▶ [Requirements] Reproduce the forum reply about rebuilding a Solr index word for word, from start to finish.

On 5/22/2013 9:08 AM, Justin Babuscio wrote:
We periodically rebuild our Solr index from scratch. We have built a
custom publisher that horizontally scales to increase write throughput. On
a given rebuild, we will have ~60 JVMs running with 5 threads that are
actively publishing to all Solr masters.
For each thread, we instantiate one StreamingUpdateSolrServer(
QueueSize:100, QueueThreadSize: 2 ) for each master = 20 servers/thread.
Looking over all your details, you might want to try first reducing the
maxFieldLength to slightly below Integer.MAX_VALUE. Try setting it to 2
billion, or even something more modest, in the millions. It's
theoretically possible that the other value might be leading to an
overflow somewhere. I've been looking for evidence of this, nothing's
turned up yet.
There MIGHT be bugs in the Apache Commons libraries that SolrJ uses.
The next thing I would try is upgrading those component jars in your
application's classpath - httpclient, commons-io, commons-codec, etc.

▶ [Material]
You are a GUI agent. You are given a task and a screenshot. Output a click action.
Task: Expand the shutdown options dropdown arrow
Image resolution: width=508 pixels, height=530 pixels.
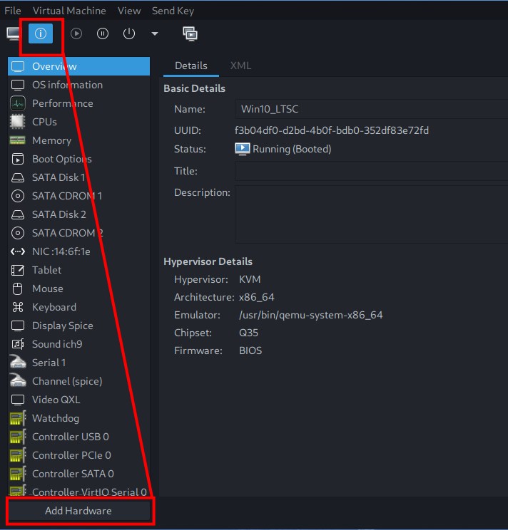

▶ [Complete answer]
On 5/22/2013 9:08 AM, Justin Babuscio wrote:
We periodically rebuild our Solr index from scratch. We have built a
custom publisher that horizontally scales to increase write throughput. On
a given rebuild, we will have ~60 JVMs running with 5 threads that are
actively publishing to all Solr masters.
For each thread, we instantiate one StreamingUpdateSolrServer(
QueueSize:100, QueueThreadSize: 2 ) for each master = 20 servers/thread.
Looking over all your details, you might want to try first reducing the
maxFieldLength to slightly below Integer.MAX_VALUE. Try setting it to 2
billion, or even something more modest, in the millions. It's
theoretically possible that the other value might be leading to an
overflow somewhere. I've been looking for evidence of this, nothing's
turned up yet.
There MIGHT be bugs in the Apache Commons libraries that SolrJ uses.
The next thing I would try is upgrading those component jars in your
application's classpath - httpclient, commons-io, commons-codec, etc.